Background Currently, less frequent than once-weekly subcutaneous epoetin administration regimens were shown to be equally effective and safe as once-weekly schedules in stable predialysis and peritoneal dialysis patients. Bioequivalency of once-every-2-weeks and once-weekly subcutaneous administration of the same total dose of epoetin beta for the maintenance phase of anemia treatment in stable iron-replete long-term hemodialysis patients therefore was investigated prospectively. Methods: Two hundred seven stable selected hemodialysis patients without diabetes, acute illness, significant inflammation, malnutrition or hyperparathyroidism administered once-weekly subcutaneous epoetin beta and preserving stable hemoglobin levels between 10 and 12 g/dL (100 and 120 g/L; difference between maximum and minimum of 3 subsequent levels <= 2.5 g/dL [<= 25 g/L]) and optimal iron status for at least 8 weeks before inclusion were enrolled and randomly assigned to subcutaneous administration of the same total dose of epoetin beta either once every 2 weeks (group 2w; n = 104) or once weekly (group 1w; n = 103) for 24 weeks. Results: Per-protocol analyses (group 1w = 102 versus group 2w = 101) showed similar hemoglobin levels throughout the assessment period (weeks 13 to 24): mean, 11.38 g/dL; 95% confidence interval (CI), 11.23 to 11.54 versus 11.41 g/dL; 95% Cl, 11.22 to 11.58. Mean difference was 0.028 g/dL (95% Cl, -0.208 to 0.264) in the prespecified range (+/- 0.5 g/dL).

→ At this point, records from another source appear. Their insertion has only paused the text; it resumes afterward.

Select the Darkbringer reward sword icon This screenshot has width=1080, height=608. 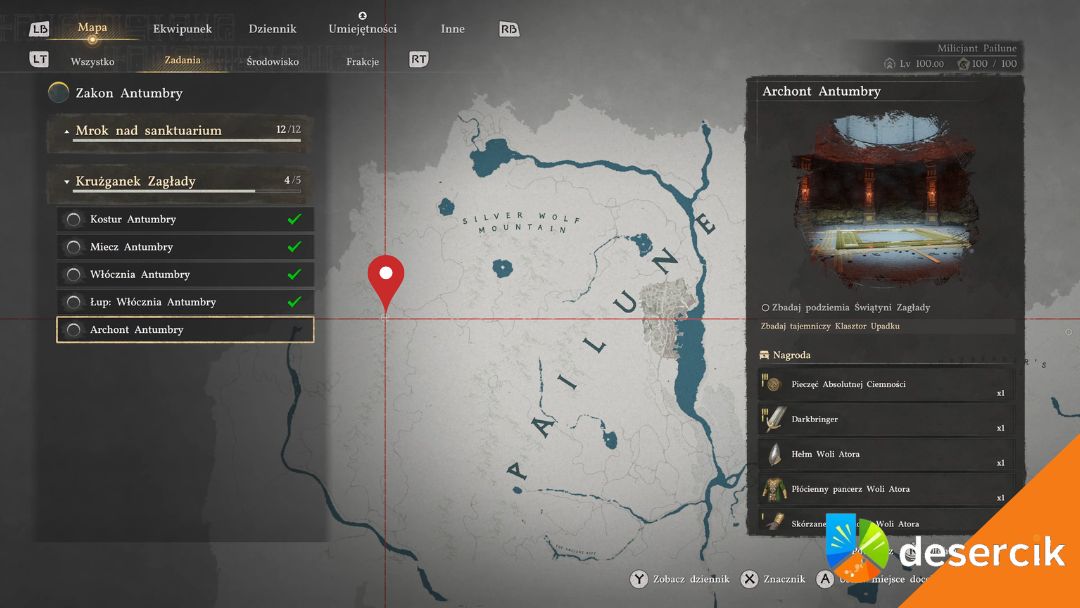773,419
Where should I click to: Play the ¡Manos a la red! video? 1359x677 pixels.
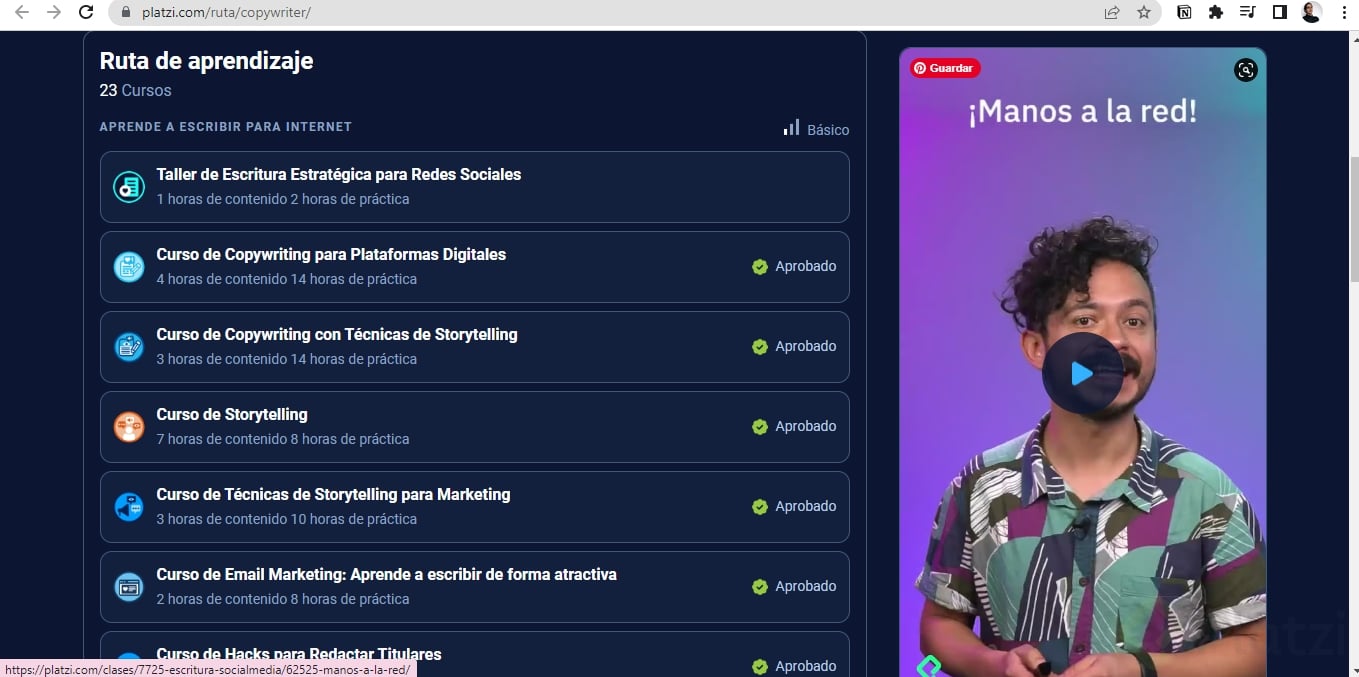point(1083,373)
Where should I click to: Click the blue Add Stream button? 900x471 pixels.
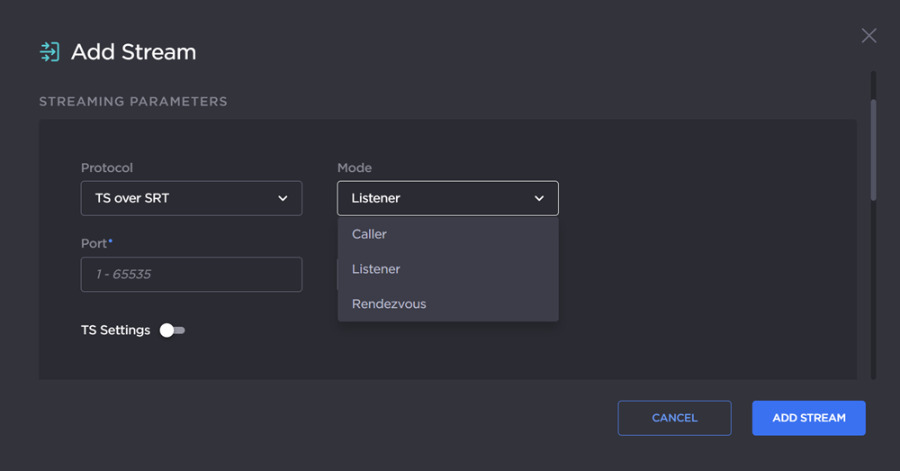point(808,418)
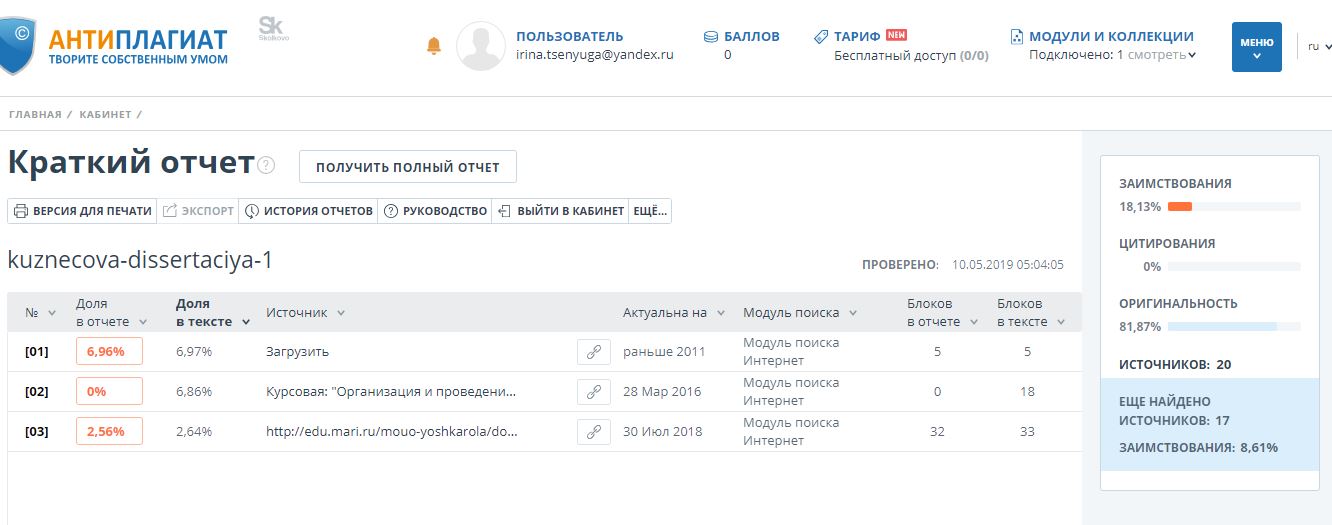Click the user profile avatar
This screenshot has width=1332, height=525.
pos(480,46)
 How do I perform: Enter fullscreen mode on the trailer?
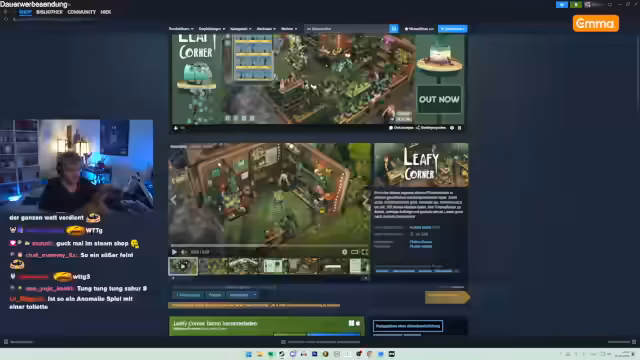[x=364, y=252]
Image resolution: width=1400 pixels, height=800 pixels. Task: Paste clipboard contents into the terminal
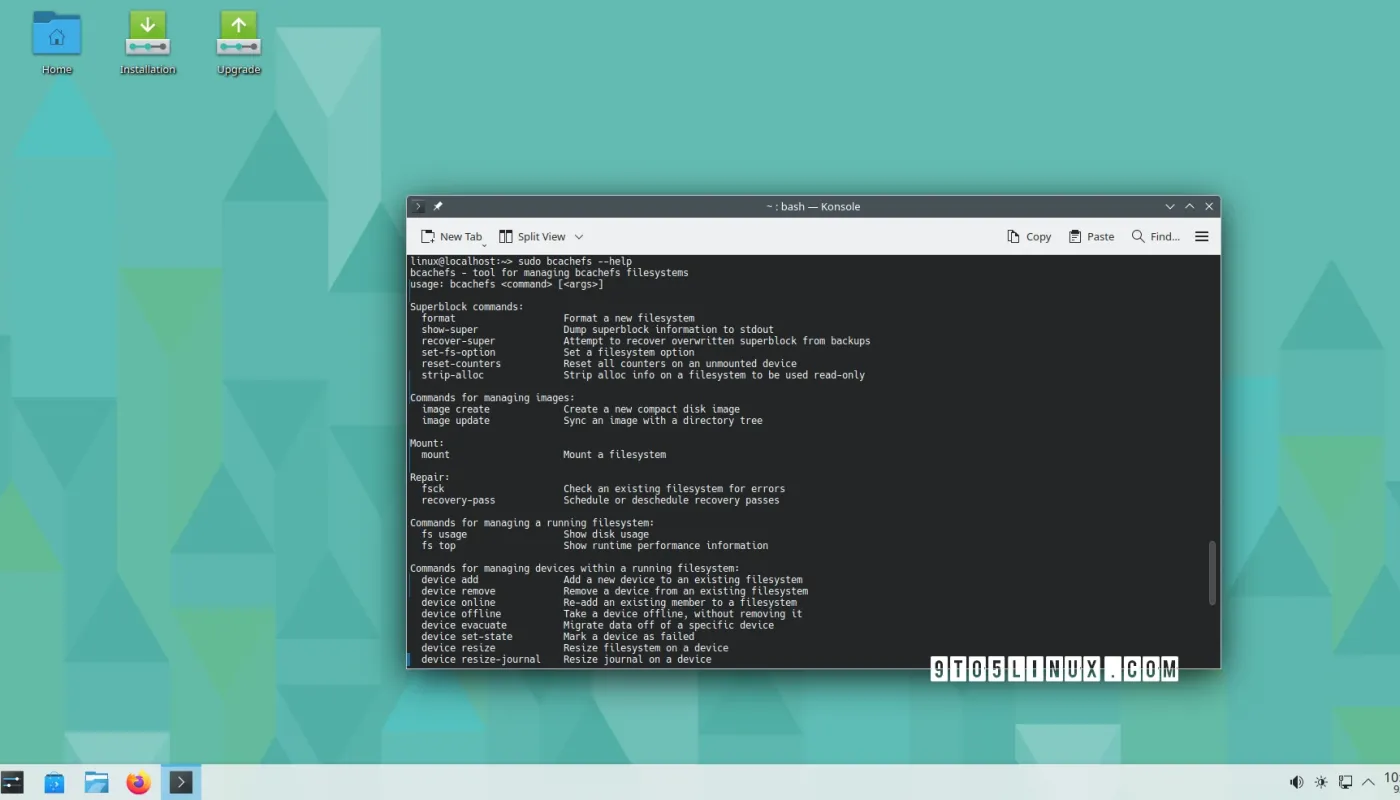[1090, 236]
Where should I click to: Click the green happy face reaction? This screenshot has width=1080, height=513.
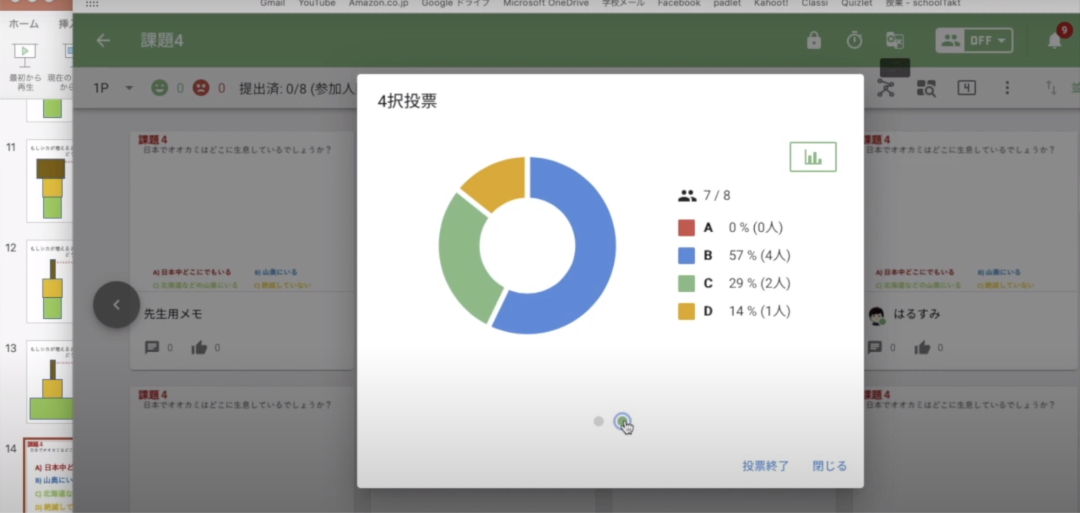160,88
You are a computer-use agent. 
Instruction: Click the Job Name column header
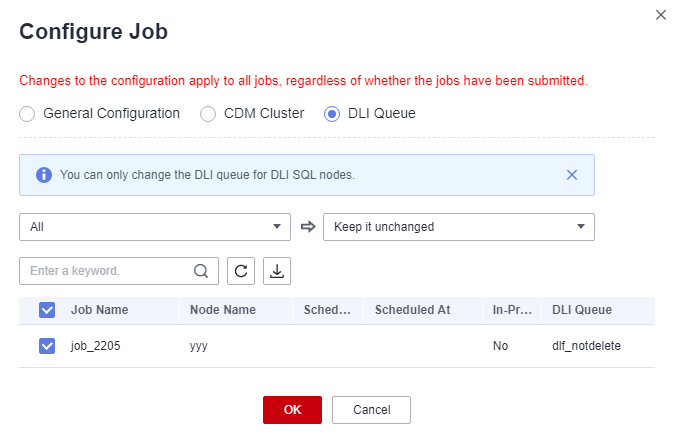coord(100,310)
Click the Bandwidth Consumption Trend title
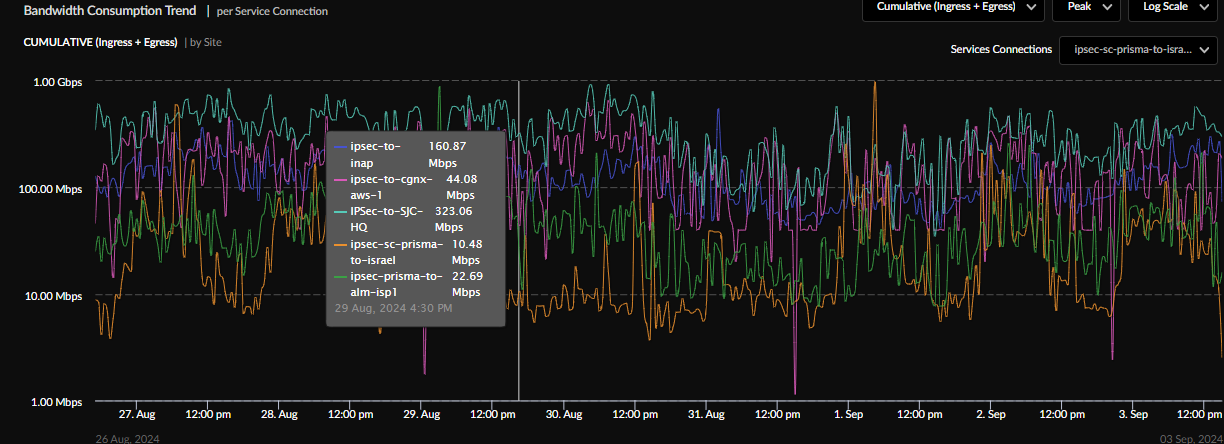The height and width of the screenshot is (444, 1224). coord(110,11)
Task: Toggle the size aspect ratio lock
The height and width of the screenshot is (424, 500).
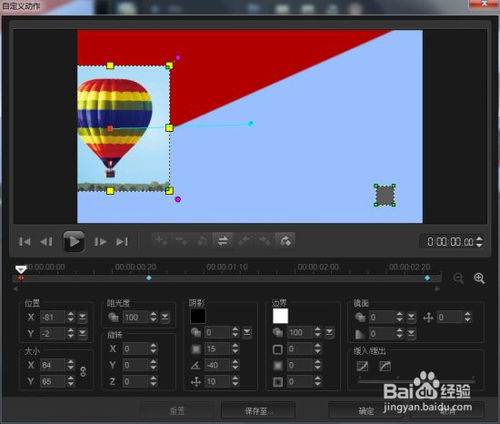Action: pyautogui.click(x=83, y=372)
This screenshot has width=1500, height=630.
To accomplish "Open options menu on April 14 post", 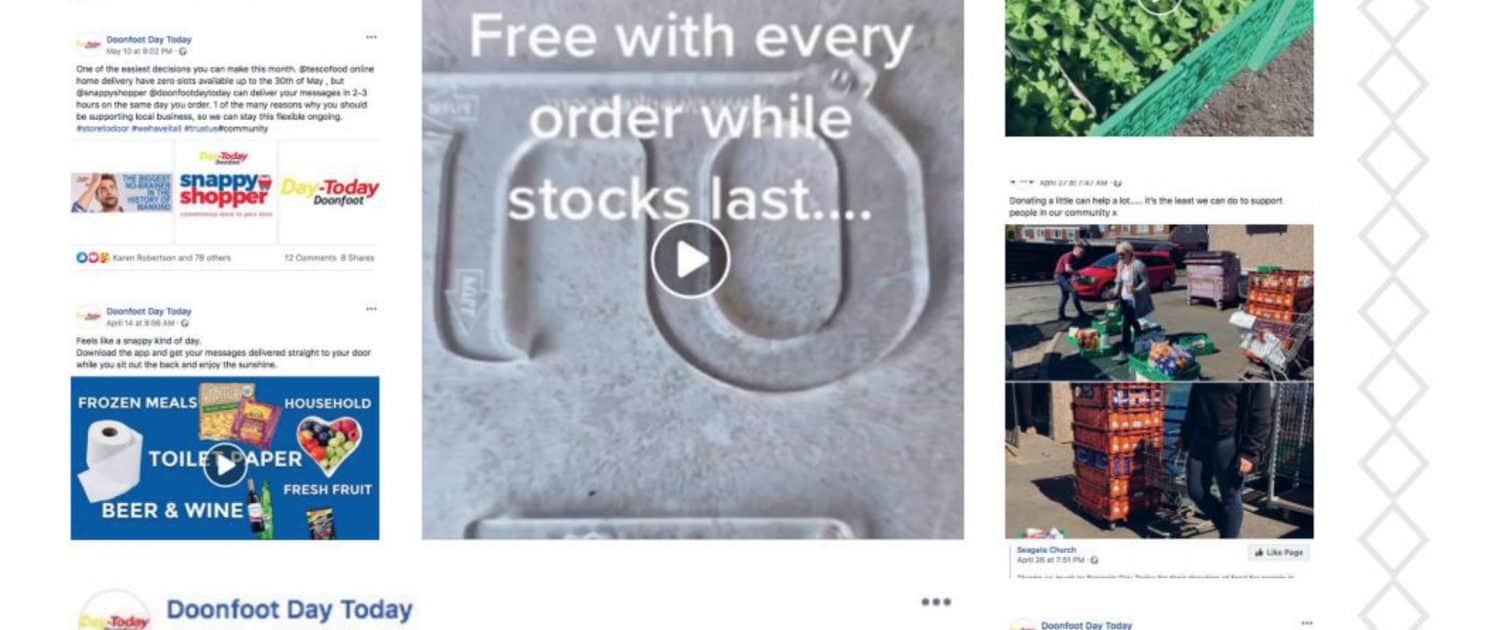I will pyautogui.click(x=371, y=310).
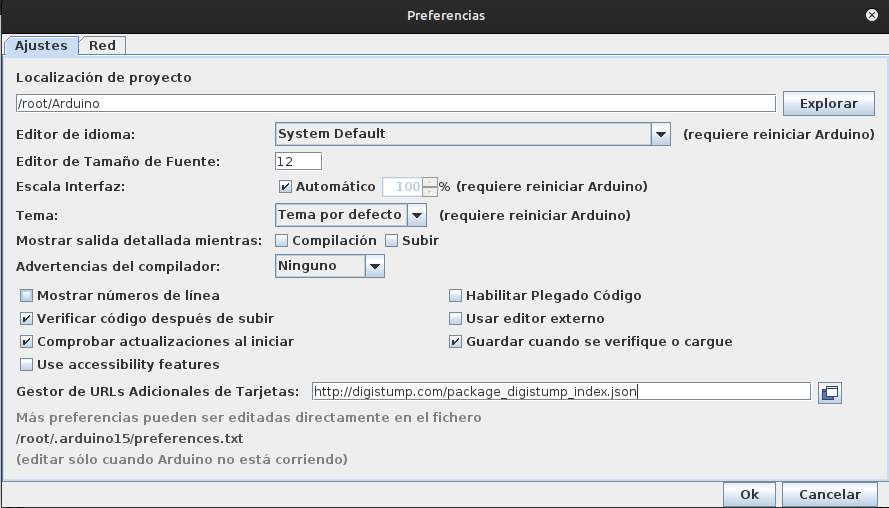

Epoetin dose ratio of group 2w to group 1w was 0.94 (95% Cl, 0.813 to 1.076), also in the prespecified range of equivalence (0.80 to 1.25). Hemoglobin levels and epoetin doses were stable during the study irrespective of treatment schedule, with no differences between groups at any time. Both schedules were well tolerated. Conclusion: Once-every-2-weeks and once-weekly subcutaneous epoetin beta regimens are equivalent in the maintenance phase of anemia treatment in long-term stable hemodialysis patients without diabetes, with similar safety profiles.